I have now cleaned up the image code a bit, and put it at:
<http://purl.org/harder/imaxima.tar.gz>
Here's the commentary from the file:
;;; Commentary:
;;
;; This file (and imaxima.lisp) provides image support for interacting
;; with the computer algebra system Maxima.
;;
;; The command `imaxima' provides a simple comint derived CLI mode.
;;
;; The function `imaxima-setup' is intended to be used with the modes
;; in maxima.el. Maxima.el doesn't provide an exit-hook, so you'll
;; have to run `imaxima-clean-up' manually to clean up temporary files
;; and stop the running gs process.
;;
;; To turn off images, evaluate "display2d:true" in Maxima. To turn
;; them on again, evaluate "display2d:imaxima".
;;
;; The package requires Emacs 21 with image support (the ms-windows
;; port doesn't support images yet).
;;
;; It may or may not work with recent versions of XEmacs -- my version
;; of XEmacs (21.1) doesn't provide `comint-preoutput-filter', so I
;; couldn't test it.
;;
;; A fairly recent version of Ghostscript is recommended (at least
;; newer than v. 5.5). If your version is too old, you can either set
;; `imaxima-image-type' to 'ps or remove the options
;; "-dTextAlphaBits=4" and "-dGraphicsAlphaBits=4" from
;; `imaxima-gs-options'. The images won't look nearly as attractive,
;; though -- the text looks ragged because it isn't anti aliased.
;;
;; The file "imaxima.lisp" is a slightly modified version of
;; "texmacs.lisp" in the TeXmacs distribution. Several of the image
;; routines are borrowed from David Kastrup's preview-latex.el.
;;
;;
;; Installation:
;;
;; * Copy imaxima.el and imaxima.lisp to somewhere in Emacs' load path,
;; and byte-compile imaxima.el
;;
;; * Get the LaTeX package `breqn' from <ftp://ftp.ams.org/pub/tex/>.
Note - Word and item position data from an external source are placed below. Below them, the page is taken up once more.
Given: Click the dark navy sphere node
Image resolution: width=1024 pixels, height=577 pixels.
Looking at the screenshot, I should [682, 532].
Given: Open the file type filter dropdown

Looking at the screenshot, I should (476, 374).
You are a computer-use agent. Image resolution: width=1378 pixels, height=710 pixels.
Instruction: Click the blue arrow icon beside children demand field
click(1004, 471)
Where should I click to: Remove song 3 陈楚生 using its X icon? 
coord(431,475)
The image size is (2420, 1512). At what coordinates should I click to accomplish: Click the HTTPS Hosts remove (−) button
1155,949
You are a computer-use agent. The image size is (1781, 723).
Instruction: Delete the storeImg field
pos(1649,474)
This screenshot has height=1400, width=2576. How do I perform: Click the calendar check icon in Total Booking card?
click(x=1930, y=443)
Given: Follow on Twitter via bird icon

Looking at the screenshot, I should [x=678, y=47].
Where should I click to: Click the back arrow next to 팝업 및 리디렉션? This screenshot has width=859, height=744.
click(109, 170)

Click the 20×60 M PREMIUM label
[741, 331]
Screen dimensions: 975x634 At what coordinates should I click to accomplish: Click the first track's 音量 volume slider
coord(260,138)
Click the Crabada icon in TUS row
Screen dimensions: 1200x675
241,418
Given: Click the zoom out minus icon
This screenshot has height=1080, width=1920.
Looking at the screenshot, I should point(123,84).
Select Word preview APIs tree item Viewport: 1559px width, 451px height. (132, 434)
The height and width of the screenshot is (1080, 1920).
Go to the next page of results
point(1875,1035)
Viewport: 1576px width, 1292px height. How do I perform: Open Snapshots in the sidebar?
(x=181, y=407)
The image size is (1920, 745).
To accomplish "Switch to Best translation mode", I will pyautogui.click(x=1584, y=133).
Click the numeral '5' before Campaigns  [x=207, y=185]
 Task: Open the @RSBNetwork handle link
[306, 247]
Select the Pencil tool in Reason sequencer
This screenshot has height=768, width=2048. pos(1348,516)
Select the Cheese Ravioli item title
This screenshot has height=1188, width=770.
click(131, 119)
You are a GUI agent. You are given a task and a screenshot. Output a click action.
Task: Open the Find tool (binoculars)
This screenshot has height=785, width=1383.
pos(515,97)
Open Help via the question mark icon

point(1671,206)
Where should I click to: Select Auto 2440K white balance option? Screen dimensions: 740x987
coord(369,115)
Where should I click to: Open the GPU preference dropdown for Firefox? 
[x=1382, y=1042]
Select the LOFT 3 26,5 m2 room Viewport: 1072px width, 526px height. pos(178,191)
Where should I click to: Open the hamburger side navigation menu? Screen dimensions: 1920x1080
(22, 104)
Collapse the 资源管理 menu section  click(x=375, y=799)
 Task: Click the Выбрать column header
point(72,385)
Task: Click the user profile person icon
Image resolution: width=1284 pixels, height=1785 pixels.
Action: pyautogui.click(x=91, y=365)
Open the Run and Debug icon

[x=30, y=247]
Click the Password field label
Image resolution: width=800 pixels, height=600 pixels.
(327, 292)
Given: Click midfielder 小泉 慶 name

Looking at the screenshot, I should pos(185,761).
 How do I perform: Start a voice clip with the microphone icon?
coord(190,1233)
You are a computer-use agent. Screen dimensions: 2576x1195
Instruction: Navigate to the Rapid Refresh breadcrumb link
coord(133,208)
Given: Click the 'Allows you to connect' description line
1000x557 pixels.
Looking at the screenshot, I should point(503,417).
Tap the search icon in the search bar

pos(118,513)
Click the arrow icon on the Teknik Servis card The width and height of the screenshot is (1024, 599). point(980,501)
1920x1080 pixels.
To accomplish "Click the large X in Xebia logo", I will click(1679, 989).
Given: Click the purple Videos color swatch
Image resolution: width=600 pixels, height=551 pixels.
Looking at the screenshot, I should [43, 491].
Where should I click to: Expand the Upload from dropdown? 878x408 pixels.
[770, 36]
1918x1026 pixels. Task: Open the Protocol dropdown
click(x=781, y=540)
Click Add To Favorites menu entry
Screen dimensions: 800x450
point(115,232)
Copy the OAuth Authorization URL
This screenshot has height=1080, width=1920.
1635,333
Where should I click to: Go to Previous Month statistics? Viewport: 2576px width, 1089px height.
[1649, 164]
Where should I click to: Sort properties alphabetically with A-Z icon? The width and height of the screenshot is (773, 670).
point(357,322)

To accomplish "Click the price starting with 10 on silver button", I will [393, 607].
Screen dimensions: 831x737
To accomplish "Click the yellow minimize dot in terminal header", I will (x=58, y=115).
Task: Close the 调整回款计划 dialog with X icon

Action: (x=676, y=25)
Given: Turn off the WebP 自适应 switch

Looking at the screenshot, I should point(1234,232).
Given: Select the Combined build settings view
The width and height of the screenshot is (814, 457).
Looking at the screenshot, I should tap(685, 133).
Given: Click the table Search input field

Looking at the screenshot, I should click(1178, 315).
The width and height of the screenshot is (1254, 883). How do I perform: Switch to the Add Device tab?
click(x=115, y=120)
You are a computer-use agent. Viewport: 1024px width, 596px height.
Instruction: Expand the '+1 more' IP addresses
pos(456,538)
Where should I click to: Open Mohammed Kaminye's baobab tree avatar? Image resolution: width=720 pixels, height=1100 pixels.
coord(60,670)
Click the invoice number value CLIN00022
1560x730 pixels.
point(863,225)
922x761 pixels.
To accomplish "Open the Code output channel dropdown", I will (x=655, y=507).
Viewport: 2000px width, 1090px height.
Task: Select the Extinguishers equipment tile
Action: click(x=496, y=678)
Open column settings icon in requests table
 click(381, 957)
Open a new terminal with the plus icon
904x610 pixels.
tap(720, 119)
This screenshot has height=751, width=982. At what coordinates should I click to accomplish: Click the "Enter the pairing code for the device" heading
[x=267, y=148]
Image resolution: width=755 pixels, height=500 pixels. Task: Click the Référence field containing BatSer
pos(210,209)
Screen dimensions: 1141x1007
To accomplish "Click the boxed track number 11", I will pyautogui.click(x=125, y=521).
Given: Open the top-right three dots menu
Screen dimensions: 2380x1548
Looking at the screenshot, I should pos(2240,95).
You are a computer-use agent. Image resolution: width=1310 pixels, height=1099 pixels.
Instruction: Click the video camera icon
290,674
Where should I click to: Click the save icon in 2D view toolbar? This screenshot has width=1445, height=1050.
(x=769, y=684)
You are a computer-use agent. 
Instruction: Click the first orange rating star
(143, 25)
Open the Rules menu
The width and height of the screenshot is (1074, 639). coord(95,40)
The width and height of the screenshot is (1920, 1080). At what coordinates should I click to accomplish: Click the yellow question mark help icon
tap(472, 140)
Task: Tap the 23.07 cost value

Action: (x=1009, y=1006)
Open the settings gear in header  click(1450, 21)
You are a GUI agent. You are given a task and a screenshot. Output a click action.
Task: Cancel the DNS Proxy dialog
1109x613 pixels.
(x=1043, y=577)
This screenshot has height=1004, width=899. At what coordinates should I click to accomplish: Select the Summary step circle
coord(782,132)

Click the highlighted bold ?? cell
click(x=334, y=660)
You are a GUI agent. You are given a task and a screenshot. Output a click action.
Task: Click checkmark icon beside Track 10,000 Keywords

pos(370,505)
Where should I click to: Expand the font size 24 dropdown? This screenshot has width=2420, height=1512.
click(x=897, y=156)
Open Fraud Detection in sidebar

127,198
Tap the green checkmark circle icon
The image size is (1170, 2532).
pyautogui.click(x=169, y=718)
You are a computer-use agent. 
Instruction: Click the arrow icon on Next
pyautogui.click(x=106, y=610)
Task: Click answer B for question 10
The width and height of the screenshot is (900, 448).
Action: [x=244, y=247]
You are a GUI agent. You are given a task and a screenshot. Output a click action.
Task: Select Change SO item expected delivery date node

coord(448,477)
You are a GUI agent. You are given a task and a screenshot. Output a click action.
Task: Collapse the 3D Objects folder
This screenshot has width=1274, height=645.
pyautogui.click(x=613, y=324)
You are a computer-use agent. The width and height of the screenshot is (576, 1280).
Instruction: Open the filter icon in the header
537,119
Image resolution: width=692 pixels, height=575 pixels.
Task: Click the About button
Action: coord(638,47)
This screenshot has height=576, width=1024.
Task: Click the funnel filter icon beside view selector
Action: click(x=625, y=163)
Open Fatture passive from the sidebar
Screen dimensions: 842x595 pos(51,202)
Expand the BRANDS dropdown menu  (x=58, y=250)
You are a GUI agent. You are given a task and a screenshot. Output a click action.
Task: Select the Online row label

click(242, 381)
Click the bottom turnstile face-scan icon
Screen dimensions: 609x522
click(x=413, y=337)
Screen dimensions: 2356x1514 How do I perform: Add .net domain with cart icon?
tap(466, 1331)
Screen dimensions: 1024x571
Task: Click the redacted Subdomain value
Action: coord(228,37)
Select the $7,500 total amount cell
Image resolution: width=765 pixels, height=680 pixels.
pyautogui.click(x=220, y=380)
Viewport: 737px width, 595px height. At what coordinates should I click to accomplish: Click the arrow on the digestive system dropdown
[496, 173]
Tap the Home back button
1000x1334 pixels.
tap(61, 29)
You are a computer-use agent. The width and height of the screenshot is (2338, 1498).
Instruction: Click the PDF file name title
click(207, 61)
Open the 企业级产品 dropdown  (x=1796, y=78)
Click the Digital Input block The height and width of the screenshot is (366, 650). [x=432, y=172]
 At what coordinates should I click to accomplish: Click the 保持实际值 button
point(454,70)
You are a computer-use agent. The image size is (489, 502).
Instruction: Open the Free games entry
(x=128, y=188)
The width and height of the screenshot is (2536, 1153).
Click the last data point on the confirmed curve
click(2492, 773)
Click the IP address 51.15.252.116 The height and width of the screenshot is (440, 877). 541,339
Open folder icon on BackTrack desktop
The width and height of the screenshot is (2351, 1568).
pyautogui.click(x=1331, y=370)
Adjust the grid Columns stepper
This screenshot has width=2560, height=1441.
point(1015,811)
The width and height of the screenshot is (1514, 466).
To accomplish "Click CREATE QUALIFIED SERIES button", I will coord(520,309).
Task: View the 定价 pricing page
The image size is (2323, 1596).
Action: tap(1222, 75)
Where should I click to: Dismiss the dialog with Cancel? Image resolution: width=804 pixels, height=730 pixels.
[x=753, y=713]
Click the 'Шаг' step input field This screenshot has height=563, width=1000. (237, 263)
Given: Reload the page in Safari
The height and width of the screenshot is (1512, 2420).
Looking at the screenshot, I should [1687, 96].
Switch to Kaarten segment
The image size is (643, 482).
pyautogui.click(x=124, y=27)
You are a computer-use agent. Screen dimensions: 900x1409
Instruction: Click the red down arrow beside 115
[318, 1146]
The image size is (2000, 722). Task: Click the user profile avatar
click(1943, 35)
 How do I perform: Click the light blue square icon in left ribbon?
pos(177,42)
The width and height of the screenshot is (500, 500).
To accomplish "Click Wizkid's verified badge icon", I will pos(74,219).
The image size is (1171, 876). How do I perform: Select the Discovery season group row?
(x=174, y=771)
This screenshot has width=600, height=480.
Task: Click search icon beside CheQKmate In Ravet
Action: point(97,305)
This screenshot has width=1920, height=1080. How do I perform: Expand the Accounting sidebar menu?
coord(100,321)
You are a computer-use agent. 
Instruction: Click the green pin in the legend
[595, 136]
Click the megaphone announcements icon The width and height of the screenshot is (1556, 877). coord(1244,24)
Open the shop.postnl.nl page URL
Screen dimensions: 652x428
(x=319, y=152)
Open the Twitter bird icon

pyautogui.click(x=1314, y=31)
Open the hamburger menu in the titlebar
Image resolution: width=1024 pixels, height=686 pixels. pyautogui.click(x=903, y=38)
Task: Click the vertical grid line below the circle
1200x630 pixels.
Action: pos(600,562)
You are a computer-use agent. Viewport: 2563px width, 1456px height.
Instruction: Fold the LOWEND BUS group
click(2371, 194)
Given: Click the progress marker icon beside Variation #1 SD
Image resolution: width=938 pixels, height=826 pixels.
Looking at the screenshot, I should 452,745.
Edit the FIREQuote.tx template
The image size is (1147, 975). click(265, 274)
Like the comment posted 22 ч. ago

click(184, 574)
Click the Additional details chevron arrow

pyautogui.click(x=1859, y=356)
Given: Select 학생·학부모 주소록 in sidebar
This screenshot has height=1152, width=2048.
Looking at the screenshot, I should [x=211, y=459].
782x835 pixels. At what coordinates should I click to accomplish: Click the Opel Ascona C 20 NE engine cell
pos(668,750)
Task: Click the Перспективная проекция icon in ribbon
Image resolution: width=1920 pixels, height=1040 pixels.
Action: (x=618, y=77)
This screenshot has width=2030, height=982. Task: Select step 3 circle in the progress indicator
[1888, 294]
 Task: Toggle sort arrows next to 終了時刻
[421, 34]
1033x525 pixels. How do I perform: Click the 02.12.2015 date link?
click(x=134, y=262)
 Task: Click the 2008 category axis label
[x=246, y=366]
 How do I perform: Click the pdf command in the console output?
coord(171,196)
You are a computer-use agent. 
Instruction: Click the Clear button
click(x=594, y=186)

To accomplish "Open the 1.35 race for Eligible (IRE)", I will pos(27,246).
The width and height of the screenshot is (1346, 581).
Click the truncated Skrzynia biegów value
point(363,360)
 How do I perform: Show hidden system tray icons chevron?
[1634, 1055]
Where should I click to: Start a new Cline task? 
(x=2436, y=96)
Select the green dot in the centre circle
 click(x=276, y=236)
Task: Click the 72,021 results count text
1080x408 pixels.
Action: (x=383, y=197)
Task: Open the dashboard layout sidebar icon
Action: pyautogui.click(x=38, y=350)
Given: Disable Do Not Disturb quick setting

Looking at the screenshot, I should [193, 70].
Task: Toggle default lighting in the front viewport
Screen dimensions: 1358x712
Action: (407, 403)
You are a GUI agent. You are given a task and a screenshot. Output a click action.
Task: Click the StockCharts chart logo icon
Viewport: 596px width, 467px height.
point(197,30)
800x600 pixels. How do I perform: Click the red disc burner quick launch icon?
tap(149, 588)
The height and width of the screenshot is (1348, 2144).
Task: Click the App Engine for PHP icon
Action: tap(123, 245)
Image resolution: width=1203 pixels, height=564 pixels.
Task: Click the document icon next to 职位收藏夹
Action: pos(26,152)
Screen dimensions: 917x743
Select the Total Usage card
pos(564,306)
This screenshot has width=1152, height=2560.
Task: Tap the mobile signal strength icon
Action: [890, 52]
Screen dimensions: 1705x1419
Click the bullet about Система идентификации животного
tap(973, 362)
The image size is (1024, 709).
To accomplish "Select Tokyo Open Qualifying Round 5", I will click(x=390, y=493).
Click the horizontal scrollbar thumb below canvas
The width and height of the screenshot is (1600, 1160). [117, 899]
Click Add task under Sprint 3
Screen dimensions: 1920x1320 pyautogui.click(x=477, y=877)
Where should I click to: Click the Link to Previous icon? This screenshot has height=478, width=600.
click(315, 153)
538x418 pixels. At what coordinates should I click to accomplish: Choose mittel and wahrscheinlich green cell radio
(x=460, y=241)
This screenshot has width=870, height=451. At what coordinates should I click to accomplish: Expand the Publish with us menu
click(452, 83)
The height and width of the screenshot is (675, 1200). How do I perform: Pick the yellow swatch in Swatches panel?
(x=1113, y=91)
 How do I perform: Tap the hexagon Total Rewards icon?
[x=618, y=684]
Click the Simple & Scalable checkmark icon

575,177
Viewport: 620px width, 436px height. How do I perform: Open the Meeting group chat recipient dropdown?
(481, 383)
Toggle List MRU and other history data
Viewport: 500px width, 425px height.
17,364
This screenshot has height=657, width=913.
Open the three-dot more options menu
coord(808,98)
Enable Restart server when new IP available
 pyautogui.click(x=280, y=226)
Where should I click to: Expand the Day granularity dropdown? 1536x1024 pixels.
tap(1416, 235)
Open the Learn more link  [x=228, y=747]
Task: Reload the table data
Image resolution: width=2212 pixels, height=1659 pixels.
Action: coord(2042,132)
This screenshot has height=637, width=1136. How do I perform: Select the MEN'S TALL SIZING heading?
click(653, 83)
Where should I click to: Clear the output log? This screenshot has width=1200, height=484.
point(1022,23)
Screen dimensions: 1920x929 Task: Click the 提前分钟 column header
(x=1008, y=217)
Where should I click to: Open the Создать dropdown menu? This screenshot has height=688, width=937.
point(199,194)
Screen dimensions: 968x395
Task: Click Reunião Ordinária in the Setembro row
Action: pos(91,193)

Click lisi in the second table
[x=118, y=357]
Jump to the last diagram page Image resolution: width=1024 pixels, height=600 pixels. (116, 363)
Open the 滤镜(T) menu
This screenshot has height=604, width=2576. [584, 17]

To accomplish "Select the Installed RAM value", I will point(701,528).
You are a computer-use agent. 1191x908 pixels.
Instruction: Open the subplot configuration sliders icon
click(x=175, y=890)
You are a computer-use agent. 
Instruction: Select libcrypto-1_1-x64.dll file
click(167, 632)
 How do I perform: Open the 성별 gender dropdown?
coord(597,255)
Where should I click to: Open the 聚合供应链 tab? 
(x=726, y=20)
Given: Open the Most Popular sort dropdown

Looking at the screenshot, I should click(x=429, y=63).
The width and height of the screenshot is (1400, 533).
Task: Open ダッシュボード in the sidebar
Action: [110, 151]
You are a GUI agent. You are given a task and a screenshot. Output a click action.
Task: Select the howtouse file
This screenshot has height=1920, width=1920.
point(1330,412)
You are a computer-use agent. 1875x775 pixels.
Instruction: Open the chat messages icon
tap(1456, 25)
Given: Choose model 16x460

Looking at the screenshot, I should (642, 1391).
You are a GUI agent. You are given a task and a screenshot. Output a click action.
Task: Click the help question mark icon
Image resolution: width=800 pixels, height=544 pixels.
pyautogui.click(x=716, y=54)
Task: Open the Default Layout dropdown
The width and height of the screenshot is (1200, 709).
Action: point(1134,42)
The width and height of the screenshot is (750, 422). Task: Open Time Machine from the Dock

;; Install the package where TeX can find it -- e.g. install in your
;; texmf or local.texmf tree and run texhash.
;;
;; * To use with maxima.el, put
;;
;; (add-hook 'inferior-maxima-mode-hook 'imaxima-setup t)
;;
;; in .emacs.
;;
;; Bugs/TODO:
;;
;; * Special LaTeX characters aren't always quoted by Maxima.
;; print("}") shows the problem. example(syntax) provides more
;; examples. `imaxima-quote' tries to make it a little more robust,
;; but as a result characters inside \verb are incorrectly quoted.
;;
;; * It would be nice to put something more useful in the strings
;; behind the images. Maybe something like string(%) would be a good
;; idea. It would make a "copy-last-output" command really useful.
;; It has to be done in imaxima.lisp, but how?
;;
;; * Printing and saving the buffer doesn't use the images. This is
;; mainly a missing feature in Emacs.
;;
;; * According to Jonathan Fine's paper in the EuroTeX 2001
;; proceedings <http://www.ntg.nl/eurotex/Fine.pdf>, feeding input
;; to a TeX daemon is 20 times as fast as starting a new TeX every
;; time. Interesting, but maybe not worth the effort.